Task item → As the answer, give exactly the lines of the records below from the one with "Elon Musk (874, 1844)" through the one with "JSON (96, 430)", ends included and pictures left out.

Extracted material →
:::

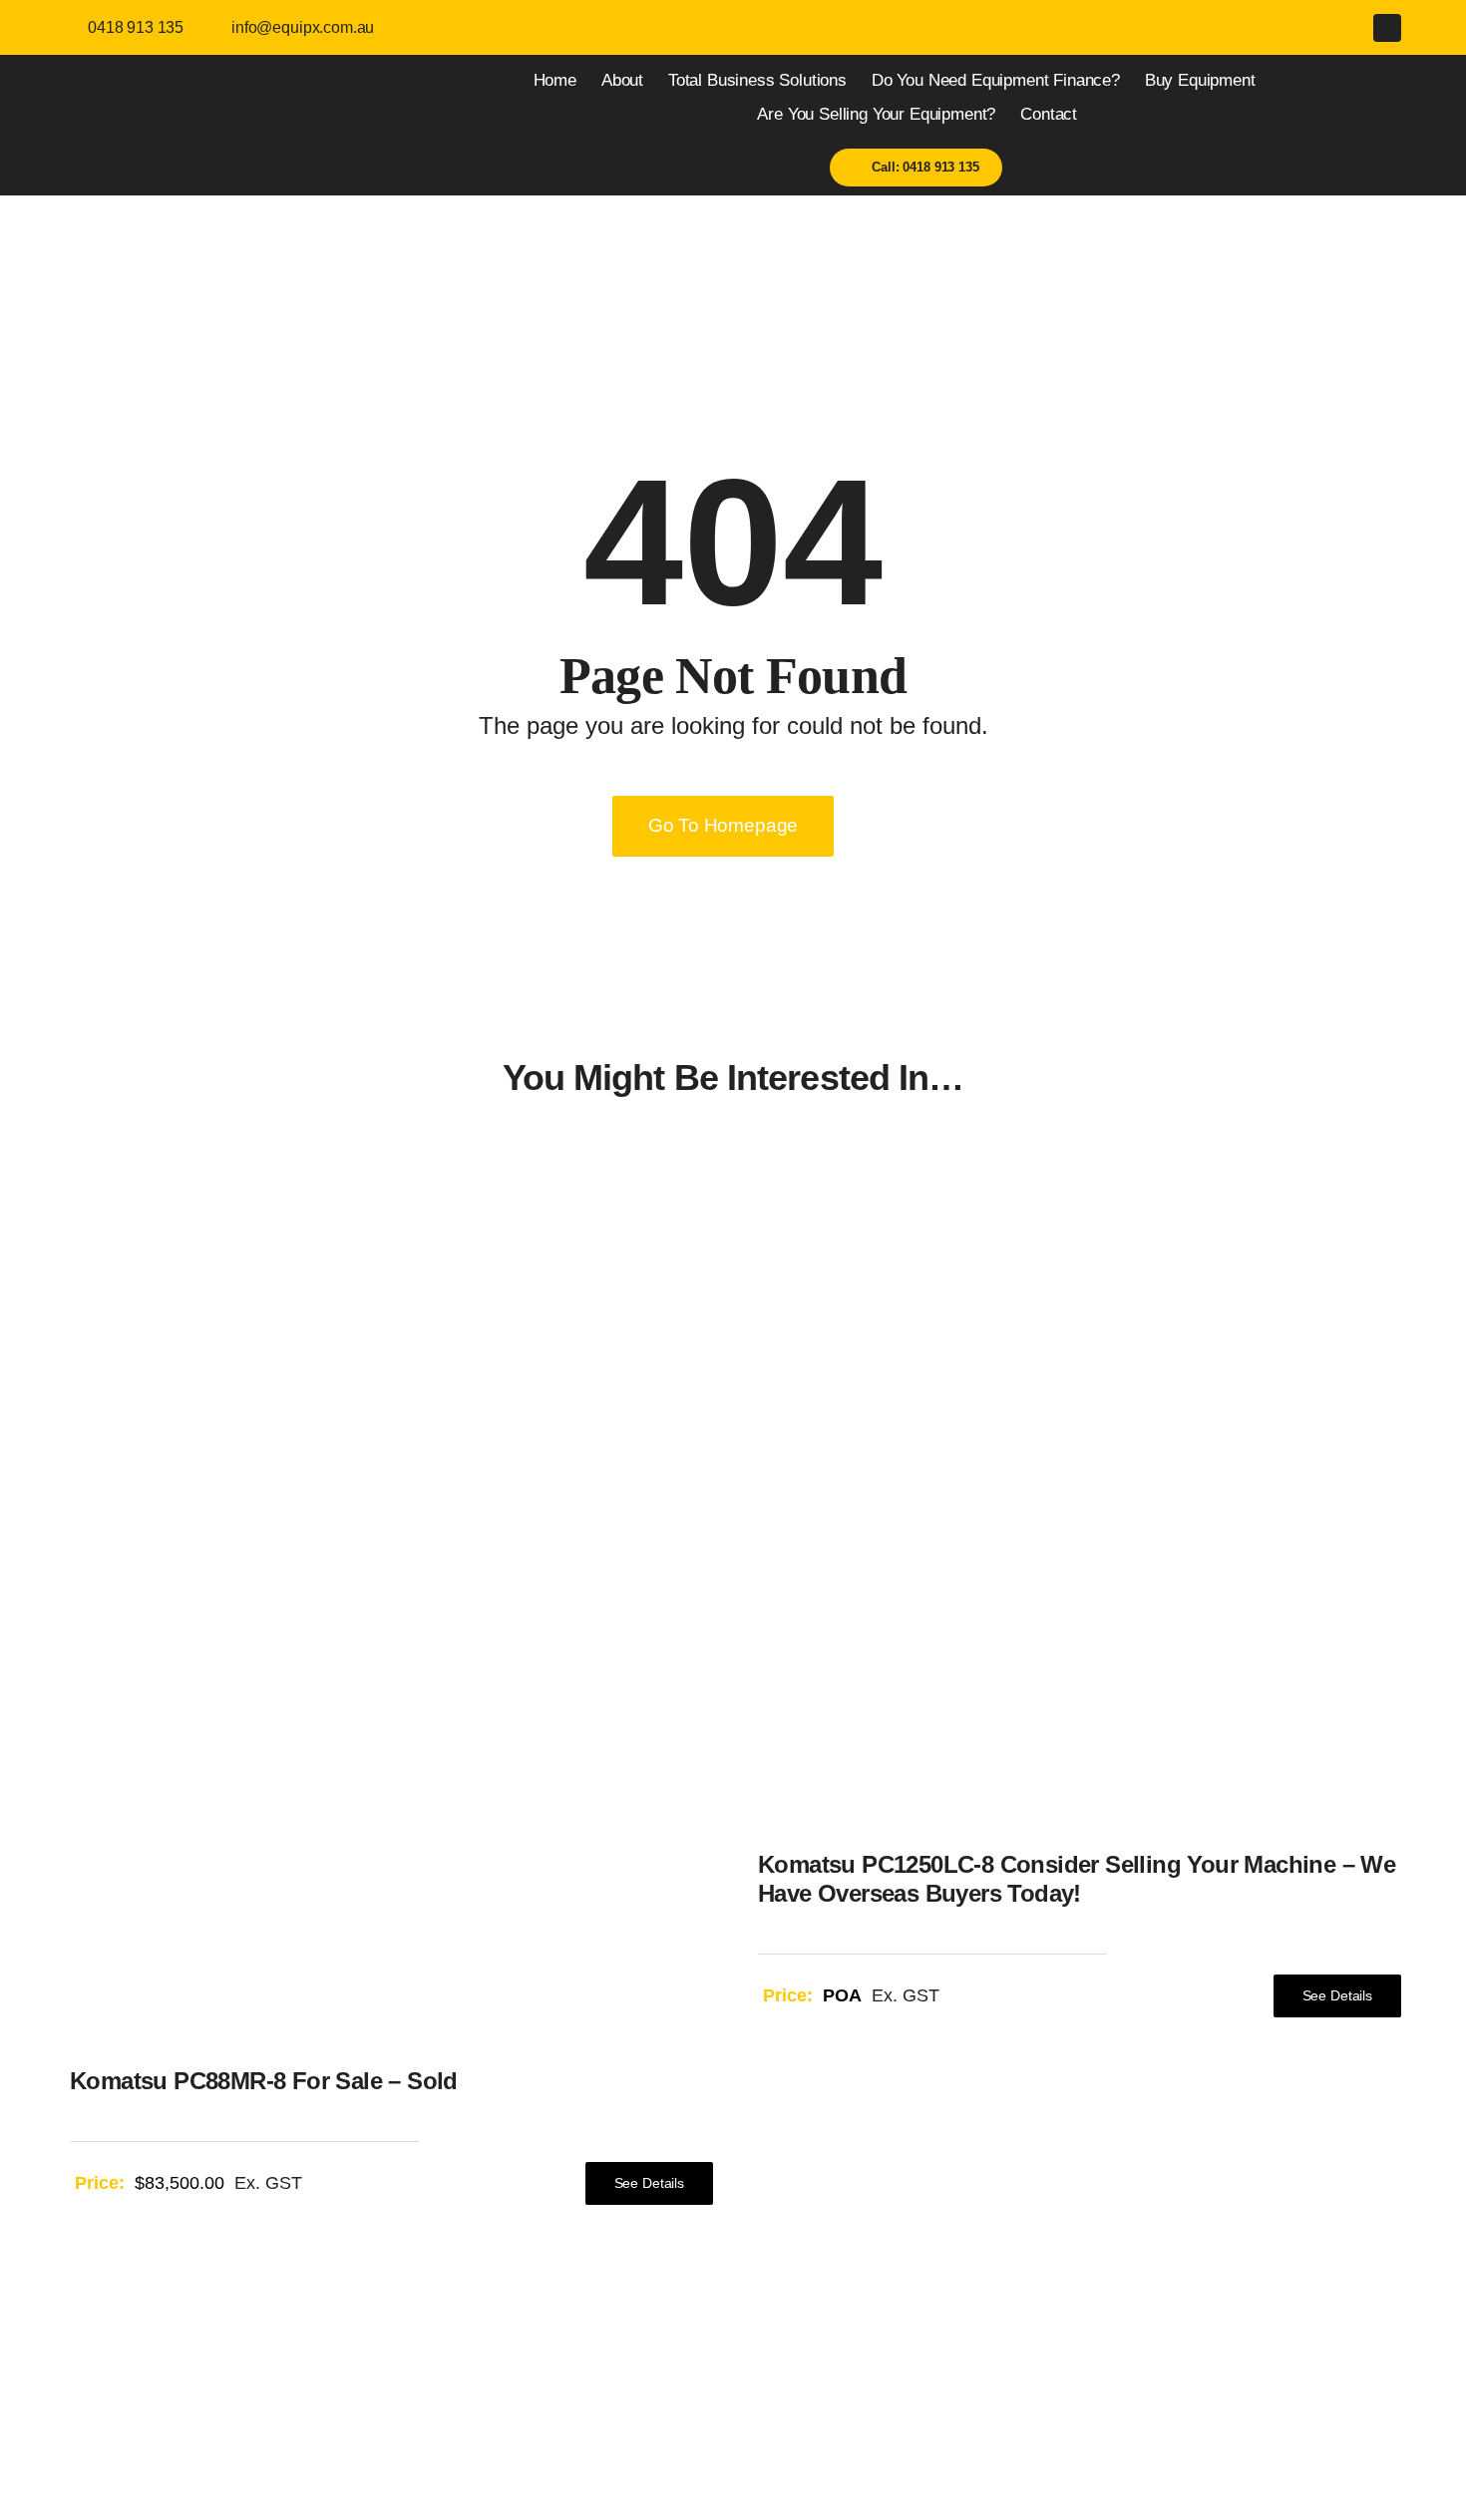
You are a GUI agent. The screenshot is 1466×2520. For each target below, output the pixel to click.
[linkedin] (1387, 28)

:::

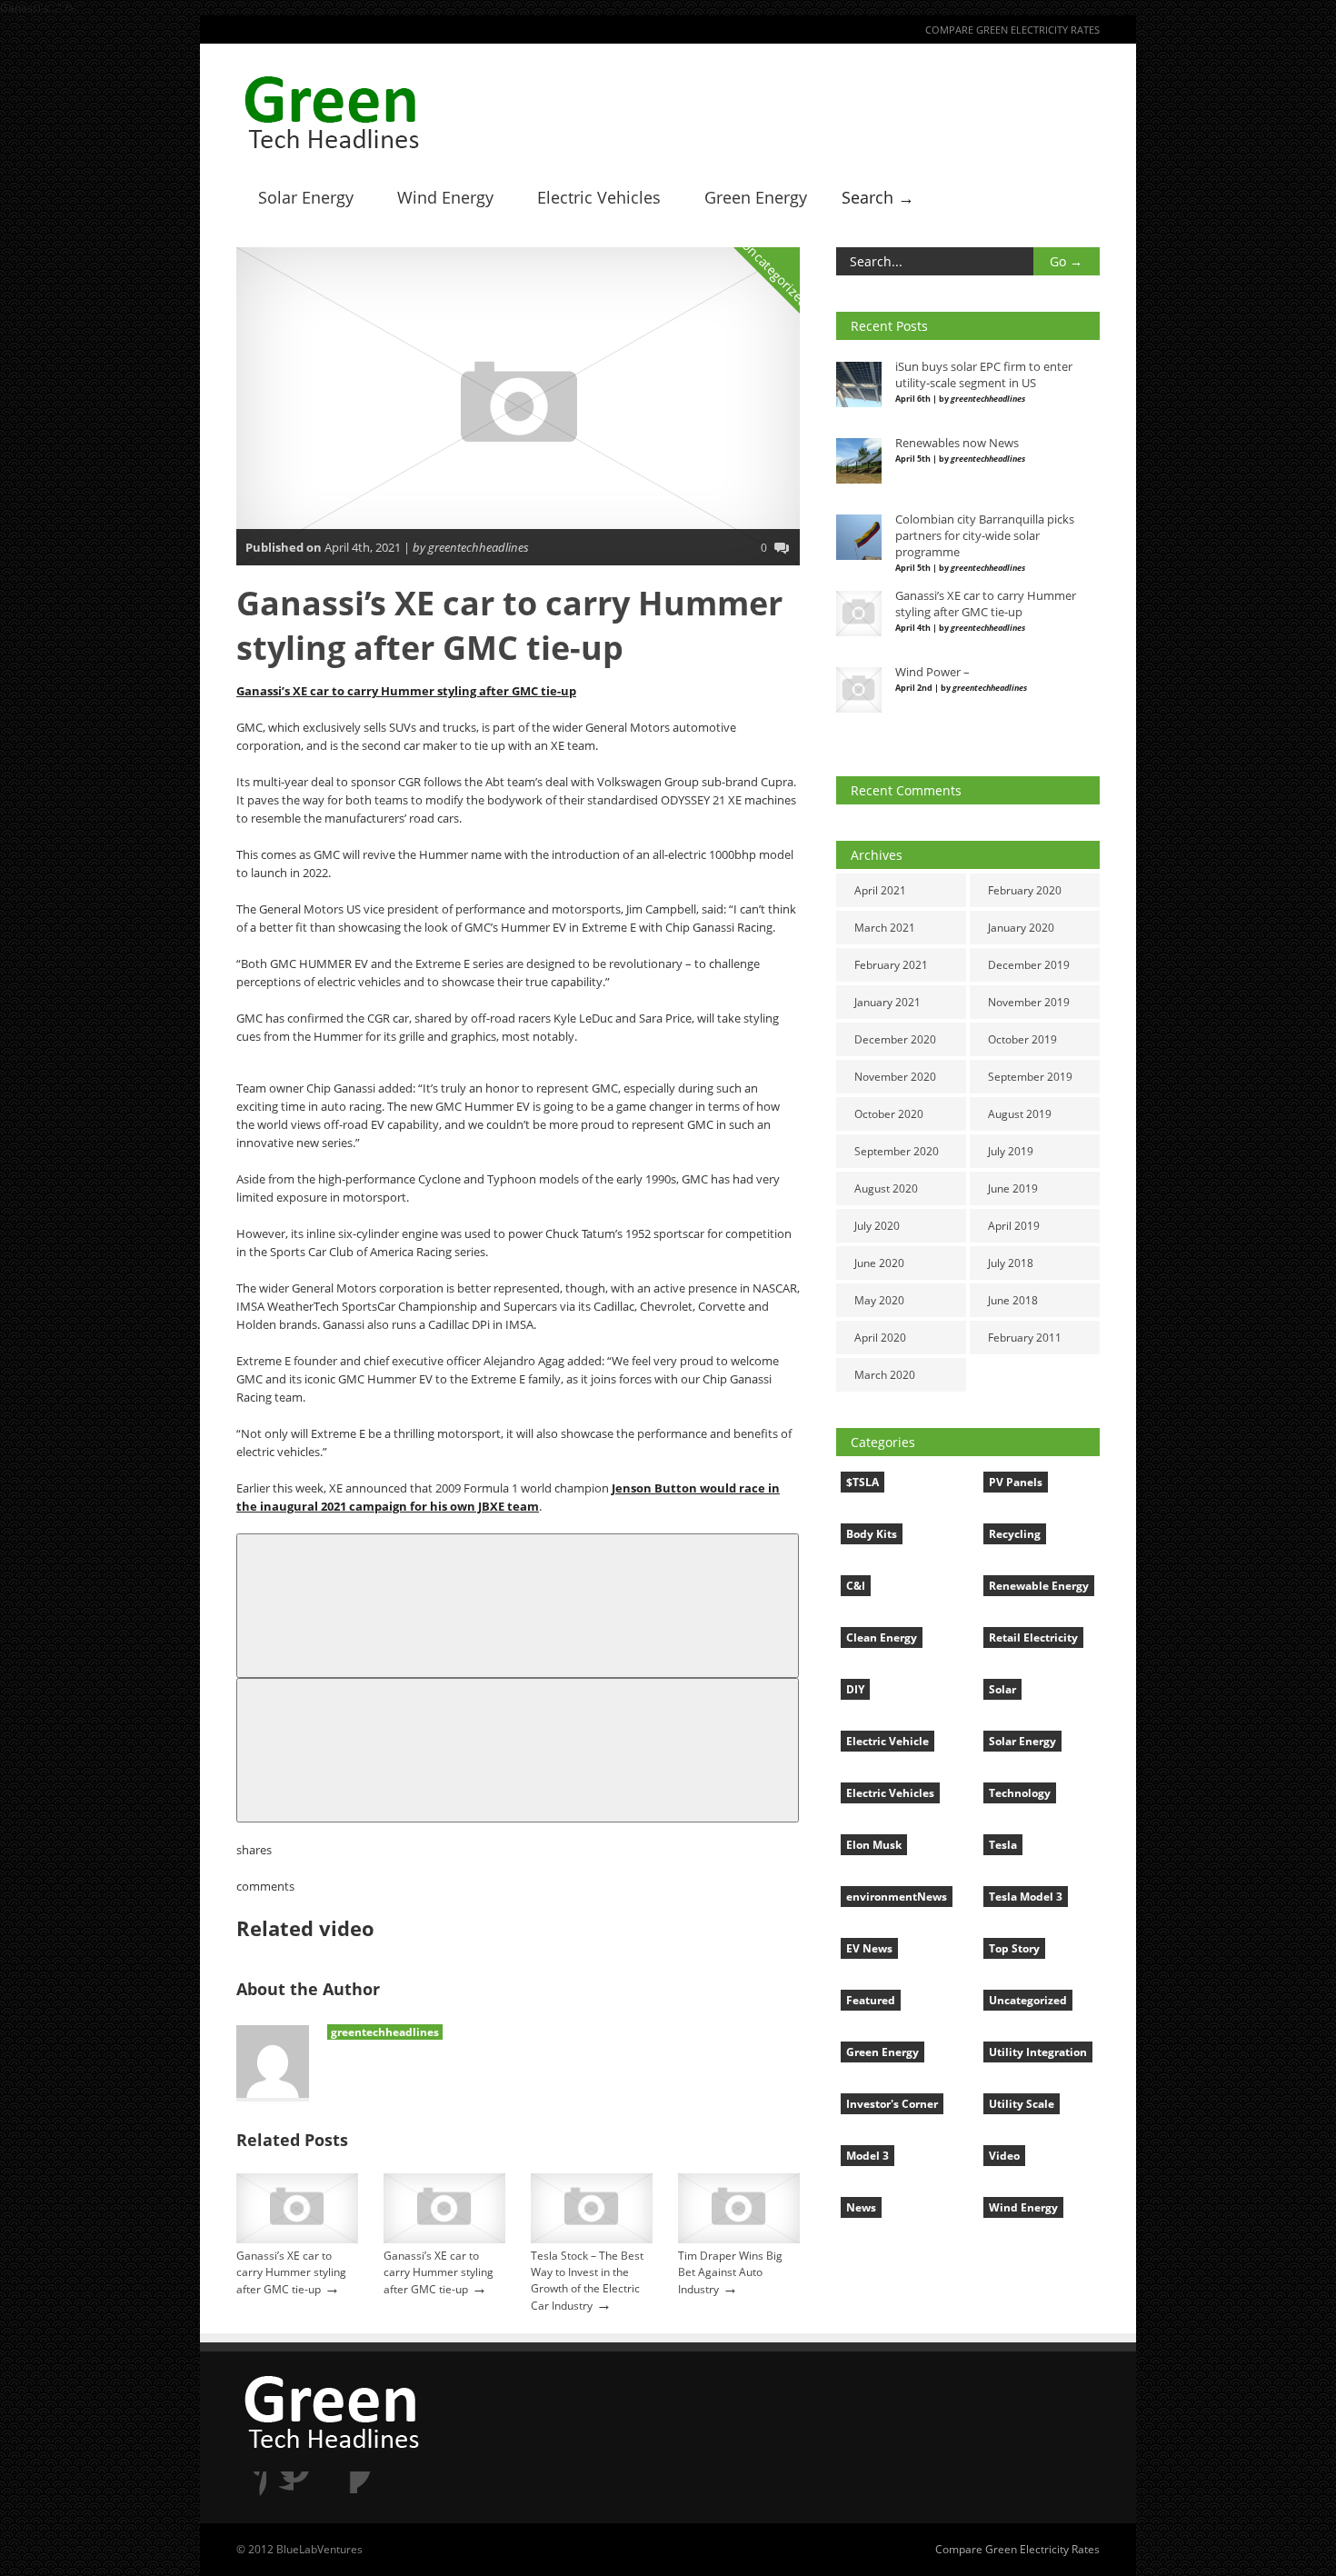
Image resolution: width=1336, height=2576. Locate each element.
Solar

:::

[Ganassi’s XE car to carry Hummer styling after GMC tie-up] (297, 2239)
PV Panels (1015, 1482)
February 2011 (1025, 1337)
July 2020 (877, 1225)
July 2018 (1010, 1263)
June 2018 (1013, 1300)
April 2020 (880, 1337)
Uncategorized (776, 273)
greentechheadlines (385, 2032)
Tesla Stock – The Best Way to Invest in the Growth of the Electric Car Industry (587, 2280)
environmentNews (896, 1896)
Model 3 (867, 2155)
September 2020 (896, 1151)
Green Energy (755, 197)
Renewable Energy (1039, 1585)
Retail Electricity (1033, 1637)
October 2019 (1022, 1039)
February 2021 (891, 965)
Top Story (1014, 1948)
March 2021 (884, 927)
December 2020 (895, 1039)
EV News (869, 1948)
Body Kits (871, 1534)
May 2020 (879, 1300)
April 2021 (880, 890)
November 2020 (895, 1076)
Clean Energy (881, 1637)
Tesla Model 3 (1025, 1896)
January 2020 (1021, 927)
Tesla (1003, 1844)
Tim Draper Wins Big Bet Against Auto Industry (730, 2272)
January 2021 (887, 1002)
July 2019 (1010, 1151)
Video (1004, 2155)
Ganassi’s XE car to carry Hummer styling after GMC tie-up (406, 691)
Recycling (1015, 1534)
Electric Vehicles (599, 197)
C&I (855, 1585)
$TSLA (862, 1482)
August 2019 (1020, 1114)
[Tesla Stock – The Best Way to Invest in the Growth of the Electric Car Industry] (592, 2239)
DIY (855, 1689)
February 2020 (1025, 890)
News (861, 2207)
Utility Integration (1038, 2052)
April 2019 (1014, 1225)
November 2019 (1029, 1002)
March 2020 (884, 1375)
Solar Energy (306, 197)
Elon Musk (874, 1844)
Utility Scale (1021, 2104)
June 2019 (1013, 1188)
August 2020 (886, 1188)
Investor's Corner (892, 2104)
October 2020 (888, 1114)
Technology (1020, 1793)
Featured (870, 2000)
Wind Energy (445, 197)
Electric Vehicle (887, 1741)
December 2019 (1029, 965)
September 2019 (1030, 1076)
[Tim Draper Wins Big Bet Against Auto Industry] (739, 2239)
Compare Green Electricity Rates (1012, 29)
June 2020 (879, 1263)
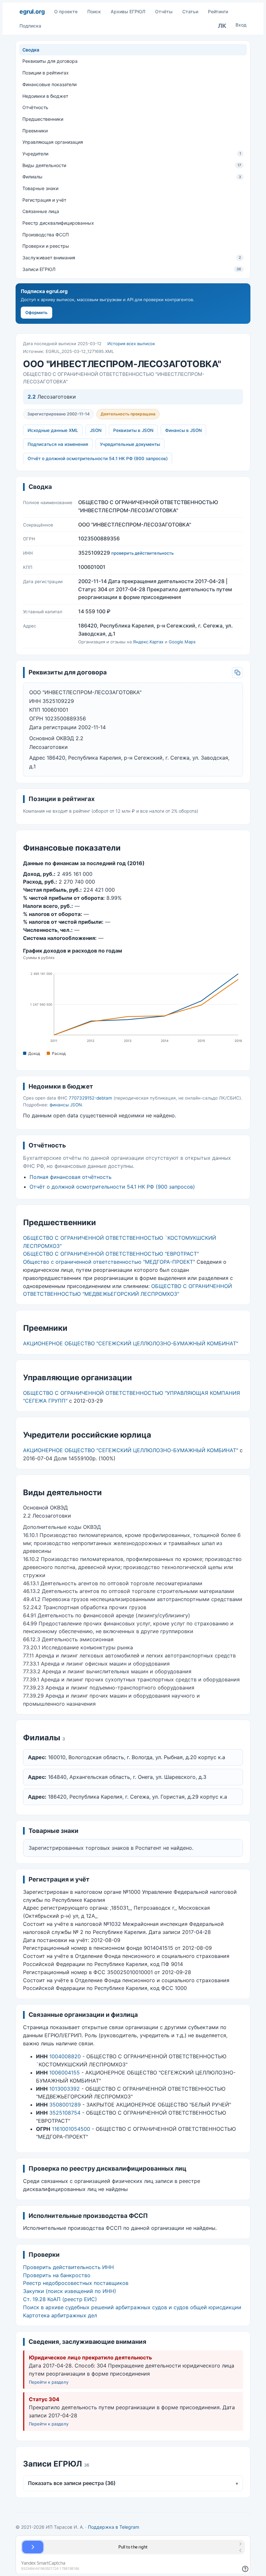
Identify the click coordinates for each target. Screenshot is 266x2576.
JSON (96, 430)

:::

Written solution →
Elon Musk (874, 1844)
Utility Scale (1021, 2104)
June 2019 (1013, 1188)
August 2020 (886, 1188)
Investor's Corner (892, 2104)
October 2020 (888, 1114)
Technology (1020, 1793)
Featured (870, 2000)
Wind Energy (445, 197)
Electric Vehicle (887, 1741)
December 2019 (1029, 965)
September 2019 (1030, 1076)
[Tim Draper Wins Big Bet Against Auto Industry] (739, 2239)
Compare Green Electricity Rates (1012, 29)
June 2020 (879, 1263)
Identify the click coordinates for each target. Screenshot is 266x2576.
JSON (96, 430)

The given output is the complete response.